** DATA SECTION **
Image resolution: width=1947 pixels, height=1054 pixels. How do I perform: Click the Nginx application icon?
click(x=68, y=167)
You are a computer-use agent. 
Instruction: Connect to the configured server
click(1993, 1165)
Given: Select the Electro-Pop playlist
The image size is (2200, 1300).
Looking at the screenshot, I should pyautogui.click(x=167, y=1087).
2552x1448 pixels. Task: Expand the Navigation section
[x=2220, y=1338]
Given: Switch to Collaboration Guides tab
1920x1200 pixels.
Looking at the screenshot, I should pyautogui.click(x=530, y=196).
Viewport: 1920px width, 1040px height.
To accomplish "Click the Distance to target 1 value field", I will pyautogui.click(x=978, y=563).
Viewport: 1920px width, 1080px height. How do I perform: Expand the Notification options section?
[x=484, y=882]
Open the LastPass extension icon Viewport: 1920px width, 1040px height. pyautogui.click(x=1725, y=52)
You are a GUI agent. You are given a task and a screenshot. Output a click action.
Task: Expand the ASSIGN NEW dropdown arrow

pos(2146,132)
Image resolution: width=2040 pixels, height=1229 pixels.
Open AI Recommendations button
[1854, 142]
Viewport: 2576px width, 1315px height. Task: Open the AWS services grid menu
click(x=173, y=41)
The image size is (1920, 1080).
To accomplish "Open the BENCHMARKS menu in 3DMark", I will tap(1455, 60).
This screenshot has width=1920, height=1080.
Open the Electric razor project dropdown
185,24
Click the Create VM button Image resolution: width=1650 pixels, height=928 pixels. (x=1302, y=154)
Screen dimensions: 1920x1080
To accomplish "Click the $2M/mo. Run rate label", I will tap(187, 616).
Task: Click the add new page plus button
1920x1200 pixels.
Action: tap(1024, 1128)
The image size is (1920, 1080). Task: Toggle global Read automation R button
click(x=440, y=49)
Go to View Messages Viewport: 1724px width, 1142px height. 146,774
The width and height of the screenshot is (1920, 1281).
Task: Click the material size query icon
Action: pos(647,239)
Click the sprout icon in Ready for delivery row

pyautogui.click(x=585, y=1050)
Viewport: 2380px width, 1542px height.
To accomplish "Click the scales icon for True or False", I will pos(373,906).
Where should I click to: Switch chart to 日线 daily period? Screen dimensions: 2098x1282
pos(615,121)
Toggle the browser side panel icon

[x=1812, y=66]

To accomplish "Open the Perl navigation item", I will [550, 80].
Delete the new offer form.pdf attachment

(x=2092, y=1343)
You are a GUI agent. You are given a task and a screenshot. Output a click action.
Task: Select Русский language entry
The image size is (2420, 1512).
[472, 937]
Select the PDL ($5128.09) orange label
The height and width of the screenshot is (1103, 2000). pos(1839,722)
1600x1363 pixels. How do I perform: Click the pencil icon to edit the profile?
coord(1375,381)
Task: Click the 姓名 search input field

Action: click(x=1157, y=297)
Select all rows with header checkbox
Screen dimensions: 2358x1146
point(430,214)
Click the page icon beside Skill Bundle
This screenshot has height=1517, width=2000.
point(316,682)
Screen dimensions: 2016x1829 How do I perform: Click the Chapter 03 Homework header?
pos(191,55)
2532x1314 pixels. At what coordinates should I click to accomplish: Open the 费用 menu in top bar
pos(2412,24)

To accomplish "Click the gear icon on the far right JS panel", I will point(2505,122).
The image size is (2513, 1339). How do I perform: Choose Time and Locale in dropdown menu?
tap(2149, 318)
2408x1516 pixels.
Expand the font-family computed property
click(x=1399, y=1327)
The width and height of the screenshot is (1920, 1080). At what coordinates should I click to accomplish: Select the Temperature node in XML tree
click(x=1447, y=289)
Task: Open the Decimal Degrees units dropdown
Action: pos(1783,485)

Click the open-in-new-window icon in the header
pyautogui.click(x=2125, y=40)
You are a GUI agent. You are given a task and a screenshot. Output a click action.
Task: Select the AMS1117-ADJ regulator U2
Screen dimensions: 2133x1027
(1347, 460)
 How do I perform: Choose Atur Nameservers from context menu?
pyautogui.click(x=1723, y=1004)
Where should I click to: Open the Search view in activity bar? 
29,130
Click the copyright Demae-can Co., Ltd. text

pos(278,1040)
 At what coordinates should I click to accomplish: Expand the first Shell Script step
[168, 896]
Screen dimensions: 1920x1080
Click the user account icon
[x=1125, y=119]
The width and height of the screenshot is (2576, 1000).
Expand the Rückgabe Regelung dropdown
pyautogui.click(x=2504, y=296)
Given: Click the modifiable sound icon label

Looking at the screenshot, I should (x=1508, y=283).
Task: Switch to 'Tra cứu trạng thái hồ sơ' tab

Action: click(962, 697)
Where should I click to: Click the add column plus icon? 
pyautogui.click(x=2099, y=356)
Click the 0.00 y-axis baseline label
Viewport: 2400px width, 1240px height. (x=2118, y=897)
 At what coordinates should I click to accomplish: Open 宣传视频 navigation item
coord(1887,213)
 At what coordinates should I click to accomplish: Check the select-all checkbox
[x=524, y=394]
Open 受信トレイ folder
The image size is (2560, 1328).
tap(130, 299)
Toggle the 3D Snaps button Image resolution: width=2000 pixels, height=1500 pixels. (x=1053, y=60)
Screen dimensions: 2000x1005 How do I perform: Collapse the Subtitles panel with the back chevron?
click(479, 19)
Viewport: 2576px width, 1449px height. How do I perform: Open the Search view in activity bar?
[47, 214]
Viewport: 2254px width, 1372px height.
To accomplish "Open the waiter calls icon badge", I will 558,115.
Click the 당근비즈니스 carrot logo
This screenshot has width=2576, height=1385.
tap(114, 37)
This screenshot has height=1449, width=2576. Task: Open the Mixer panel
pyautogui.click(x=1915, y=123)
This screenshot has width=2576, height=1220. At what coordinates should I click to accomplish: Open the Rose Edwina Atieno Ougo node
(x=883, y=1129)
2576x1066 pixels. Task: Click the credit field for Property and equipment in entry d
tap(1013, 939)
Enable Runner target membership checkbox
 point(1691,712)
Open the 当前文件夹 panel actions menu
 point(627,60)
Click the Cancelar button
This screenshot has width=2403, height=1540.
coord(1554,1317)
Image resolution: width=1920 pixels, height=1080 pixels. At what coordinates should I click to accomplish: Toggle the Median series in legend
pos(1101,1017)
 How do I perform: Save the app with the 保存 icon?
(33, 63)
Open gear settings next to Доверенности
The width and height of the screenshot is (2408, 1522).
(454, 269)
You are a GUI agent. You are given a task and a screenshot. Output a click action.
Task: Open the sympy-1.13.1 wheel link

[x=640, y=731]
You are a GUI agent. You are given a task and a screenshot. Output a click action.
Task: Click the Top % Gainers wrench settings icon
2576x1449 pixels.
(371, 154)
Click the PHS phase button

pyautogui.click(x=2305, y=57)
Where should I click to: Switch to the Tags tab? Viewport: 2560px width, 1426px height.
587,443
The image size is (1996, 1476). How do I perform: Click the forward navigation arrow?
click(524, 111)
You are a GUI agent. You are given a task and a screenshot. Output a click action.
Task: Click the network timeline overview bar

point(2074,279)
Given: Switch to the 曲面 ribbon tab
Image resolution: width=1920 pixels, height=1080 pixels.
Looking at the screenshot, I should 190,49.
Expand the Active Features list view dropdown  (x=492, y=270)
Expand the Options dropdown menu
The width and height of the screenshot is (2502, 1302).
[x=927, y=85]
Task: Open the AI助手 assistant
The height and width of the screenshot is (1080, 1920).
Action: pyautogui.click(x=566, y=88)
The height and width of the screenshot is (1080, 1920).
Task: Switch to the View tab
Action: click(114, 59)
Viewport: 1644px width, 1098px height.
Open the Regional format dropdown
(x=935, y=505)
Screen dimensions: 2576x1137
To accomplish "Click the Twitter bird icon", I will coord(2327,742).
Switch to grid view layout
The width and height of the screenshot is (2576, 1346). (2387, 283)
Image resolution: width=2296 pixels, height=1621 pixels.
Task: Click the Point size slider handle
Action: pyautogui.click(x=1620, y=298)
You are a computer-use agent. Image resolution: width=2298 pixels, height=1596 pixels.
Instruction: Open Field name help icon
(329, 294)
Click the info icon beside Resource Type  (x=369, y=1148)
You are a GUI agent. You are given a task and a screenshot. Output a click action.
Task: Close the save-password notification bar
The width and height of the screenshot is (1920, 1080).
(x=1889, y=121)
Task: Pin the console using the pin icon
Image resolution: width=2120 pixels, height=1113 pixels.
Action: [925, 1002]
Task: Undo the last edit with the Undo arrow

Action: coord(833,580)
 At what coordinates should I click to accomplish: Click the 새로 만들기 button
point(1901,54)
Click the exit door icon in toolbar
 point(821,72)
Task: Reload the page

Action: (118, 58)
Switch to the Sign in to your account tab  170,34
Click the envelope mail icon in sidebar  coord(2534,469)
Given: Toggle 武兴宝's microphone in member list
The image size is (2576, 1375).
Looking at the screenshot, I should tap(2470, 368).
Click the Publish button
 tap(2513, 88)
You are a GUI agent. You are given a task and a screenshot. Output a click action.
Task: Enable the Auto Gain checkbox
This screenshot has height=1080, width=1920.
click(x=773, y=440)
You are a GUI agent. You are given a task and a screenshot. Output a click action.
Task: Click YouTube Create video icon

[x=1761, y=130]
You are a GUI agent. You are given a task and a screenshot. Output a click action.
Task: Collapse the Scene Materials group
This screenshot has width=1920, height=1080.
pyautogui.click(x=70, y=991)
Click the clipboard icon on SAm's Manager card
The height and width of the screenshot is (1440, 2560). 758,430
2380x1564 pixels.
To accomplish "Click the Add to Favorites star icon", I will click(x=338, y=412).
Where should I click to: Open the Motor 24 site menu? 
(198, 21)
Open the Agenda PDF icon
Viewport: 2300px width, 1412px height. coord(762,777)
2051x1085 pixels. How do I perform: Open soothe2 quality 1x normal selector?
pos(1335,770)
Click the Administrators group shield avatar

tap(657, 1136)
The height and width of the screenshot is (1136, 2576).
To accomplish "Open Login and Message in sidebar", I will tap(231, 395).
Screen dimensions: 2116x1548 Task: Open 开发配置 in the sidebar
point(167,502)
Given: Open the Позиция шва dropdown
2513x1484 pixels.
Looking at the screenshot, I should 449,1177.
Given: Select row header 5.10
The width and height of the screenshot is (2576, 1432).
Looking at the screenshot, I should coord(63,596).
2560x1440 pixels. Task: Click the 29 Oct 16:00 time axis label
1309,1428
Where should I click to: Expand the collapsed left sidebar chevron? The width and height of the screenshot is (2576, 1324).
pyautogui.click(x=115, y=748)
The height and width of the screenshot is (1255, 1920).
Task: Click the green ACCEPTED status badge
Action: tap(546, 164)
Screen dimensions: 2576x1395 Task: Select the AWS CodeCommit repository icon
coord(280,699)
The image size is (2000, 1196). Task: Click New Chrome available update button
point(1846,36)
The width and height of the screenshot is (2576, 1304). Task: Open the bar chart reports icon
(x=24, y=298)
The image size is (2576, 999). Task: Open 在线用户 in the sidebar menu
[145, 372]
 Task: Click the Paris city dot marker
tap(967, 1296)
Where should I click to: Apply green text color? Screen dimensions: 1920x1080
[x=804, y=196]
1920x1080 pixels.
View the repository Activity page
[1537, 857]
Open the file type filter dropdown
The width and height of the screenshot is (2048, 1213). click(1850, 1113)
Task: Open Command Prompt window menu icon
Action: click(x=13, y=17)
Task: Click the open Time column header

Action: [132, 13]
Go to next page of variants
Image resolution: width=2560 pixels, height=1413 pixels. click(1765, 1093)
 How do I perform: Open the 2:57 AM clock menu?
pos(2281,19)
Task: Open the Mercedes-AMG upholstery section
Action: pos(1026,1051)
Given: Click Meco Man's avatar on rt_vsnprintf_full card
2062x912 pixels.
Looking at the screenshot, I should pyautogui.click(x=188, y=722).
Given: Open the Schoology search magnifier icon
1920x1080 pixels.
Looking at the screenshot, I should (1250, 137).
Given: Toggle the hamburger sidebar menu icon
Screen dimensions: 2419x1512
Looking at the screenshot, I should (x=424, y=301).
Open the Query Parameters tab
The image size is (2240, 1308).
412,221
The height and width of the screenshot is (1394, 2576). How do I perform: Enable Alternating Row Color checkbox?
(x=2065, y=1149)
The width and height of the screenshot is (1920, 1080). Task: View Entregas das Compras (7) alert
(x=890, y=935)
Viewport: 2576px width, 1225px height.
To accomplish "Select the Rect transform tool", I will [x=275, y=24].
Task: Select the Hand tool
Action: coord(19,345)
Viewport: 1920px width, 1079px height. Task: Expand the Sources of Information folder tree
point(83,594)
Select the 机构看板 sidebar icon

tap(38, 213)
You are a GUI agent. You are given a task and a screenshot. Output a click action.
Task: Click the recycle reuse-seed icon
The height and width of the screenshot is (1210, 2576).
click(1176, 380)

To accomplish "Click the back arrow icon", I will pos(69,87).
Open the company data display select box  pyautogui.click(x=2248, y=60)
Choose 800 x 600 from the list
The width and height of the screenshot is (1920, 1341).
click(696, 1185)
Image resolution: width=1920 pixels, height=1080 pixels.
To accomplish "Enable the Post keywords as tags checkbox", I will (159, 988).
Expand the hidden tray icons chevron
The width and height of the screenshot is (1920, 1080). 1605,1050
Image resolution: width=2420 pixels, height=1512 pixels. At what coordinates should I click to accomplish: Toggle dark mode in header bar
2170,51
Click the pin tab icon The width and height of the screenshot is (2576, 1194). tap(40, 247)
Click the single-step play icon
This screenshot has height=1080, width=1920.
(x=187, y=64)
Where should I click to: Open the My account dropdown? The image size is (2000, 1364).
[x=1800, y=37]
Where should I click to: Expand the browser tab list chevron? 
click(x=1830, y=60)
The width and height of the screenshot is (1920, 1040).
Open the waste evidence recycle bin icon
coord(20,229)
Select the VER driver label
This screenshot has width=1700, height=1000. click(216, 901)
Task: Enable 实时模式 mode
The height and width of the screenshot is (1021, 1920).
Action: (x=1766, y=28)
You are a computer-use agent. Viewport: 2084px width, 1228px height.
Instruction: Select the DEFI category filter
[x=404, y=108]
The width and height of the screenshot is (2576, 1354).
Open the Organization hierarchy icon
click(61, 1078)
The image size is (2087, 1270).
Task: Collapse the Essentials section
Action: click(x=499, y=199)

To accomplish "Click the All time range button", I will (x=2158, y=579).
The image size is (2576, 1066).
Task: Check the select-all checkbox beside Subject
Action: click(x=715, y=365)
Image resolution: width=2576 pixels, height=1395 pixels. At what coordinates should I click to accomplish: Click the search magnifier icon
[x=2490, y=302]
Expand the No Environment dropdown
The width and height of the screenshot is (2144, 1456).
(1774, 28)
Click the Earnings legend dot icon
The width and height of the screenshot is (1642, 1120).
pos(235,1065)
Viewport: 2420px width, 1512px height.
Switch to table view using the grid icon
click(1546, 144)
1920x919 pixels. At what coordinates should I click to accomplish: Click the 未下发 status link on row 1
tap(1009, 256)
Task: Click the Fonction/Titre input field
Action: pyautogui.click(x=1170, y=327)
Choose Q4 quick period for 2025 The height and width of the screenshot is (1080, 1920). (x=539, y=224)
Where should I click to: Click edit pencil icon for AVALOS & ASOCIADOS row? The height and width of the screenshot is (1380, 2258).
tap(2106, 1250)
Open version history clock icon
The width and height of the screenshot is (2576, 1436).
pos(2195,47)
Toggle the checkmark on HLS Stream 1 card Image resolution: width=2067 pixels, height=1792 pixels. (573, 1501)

** PROBLEM STATEMENT **
The response must contain exactly the lines from the one with "Viewport: 2420px width, 1512px height." through the last line of the material above, both ends included, and no others.

** ANSWER TO THIS PROBLEM **
Viewport: 2420px width, 1512px height.
Switch to table view using the grid icon
click(1546, 144)
1920x919 pixels. At what coordinates should I click to accomplish: Click the 未下发 status link on row 1
tap(1009, 256)
Task: Click the Fonction/Titre input field
Action: pyautogui.click(x=1170, y=327)
Choose Q4 quick period for 2025 The height and width of the screenshot is (1080, 1920). (x=539, y=224)
Where should I click to: Click edit pencil icon for AVALOS & ASOCIADOS row? The height and width of the screenshot is (1380, 2258).
tap(2106, 1250)
Open version history clock icon
The width and height of the screenshot is (2576, 1436).
pos(2195,47)
Toggle the checkmark on HLS Stream 1 card Image resolution: width=2067 pixels, height=1792 pixels. (573, 1501)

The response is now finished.